Pubblicato il 7 Dicembre 2017 da Fondazione

Pier Paolo Pasolinidi Angela Felice e Antonio Tricomi

[Esce in questi giorni il volume Lo scrittore al tempo di Pasolini e oggi. Tra società delle lettere e solitudine, a cura di Angela Felice e Antonio Tricomi, Marsilio, Venezia, 2017, pp. 269, € 25,00. Se ne riproduce qui la premessa.]

Per la gran parte, questo libro scaturisce dal convegno cui anche deve il titolo: “Lo scrittore al tempo di Pasolini e oggi, tra società delle lettere e solitudine”, tenutosi l’11 e 12 novembre 2016 e organizzato dal Centro Studi Pier Paolo Pasolini di Casarsa della Delizia [con il sostegno della Fondazione per la critica sociale]. Con l’aggiunta di qualche altro contributo richiesto dai curatori a saggisti in varia maniera interessati all’opera del poeta delle Ceneri, esso ospita infatti le relazioni dei critici intervenuti in quell’occasione e i lavori della tavola rotonda tra scrittori con cui le due giornate di studio si conclusero.

Le intenzioni del convegno erano perciò le stesse che animano il presente volume. Tentare, da un lato, una ricognizione della società letteraria italiana del secondo Novecento dalla quale potesse, e quindi possa, emergere la fitta rete di rapporti tessuta da Pasolini con molti tra i migliori autori del suo tempo. Chiedere, dall’altro lato, ad alcuni scrittori in attività, appartenenti a generazioni diverse, di confrontarsi con l’eredità del pedagogo “luterano”, per poi dire la loro sullo stato di salute e sul ruolo, oggi, della letteratura, come pure su quelle tendenze documentarie, o comunque ibride, che sembrano attualmente ispirare una quota assai significativa della produzione romanzesca non solo nazionale.

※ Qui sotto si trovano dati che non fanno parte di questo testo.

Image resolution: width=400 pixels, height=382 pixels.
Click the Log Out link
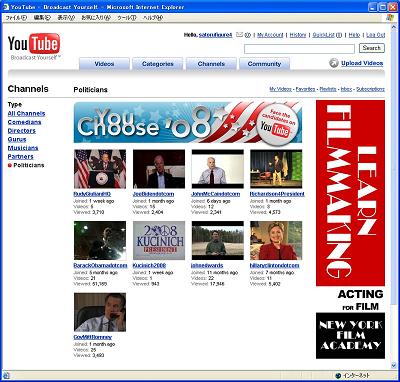376,35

Ebbene, aver fatto dialogare l’opera di Pasolini con quelle di Carlo Levi o Fortini o Bassani e, più in genere, di autori che, nella maggioranza dei casi, sono stati già da tempo canonizzati quali ultimi, compiuti maestri della tarda modernità o dell’appena incipiente postmodernità italiane, ha permesso anzitutto di constatare, una volta di più, che comune, a questi scrittori, era la medesima consapevolezza precocemente espressa dall’intellettuale “corsaro” in una missiva a Luciano Serra dell’agosto 1943. Che toccasse cioè a ciascun vero letterato in quanto tale e alla comunità intera dei romanzieri, poeti, saggisti (purché disposti a interloquire gli uni con gli altri respingendo, però, la tentazione del lobbismo) adempiere «una missione non di potenza o di ricchezza, ma di educazione, di civiltà», in un’Italia chiamata, dapprima, a sconfiggere il fascismo e, subito dopo, a convertirsi, da repubblica formalmente vigente, in democrazia effettiva. Una missione della quale, almeno fino agli anni Sessanta, essi poterono complessivamente ritenersi all’altezza sia perché figli, custodi e interpreti di una tradizione culturale già in declino, ma non ancora socialmente marginale, sia perché in larga misura propensi, come Pasolini, a presentarsi non semplicemente al pari di letterati, bensì alla stregua di poligrafi, capaci di frequentare, e di intersecare nei propri testi, le più varie pratiche espressive, i più diversi saperi. D’altro canto, «I primi che si amano sono i poeti e i pittori della generazione precedente» – come si legge in Teorema, il romanzo pasoliniano del 1968 –, vale a dire si crede per sé irrinunciabile un’educazione alle arti tutte e a conoscenze non esclusivamente specialistiche, solo quando si è convinti di poter essere davvero scrittori se non ci si riduce a meri artigiani delle forme letterarie, e invece si ambisce al rango di coscienze critiche, e dunque di analisti non precipuamente settoriali, della propria società.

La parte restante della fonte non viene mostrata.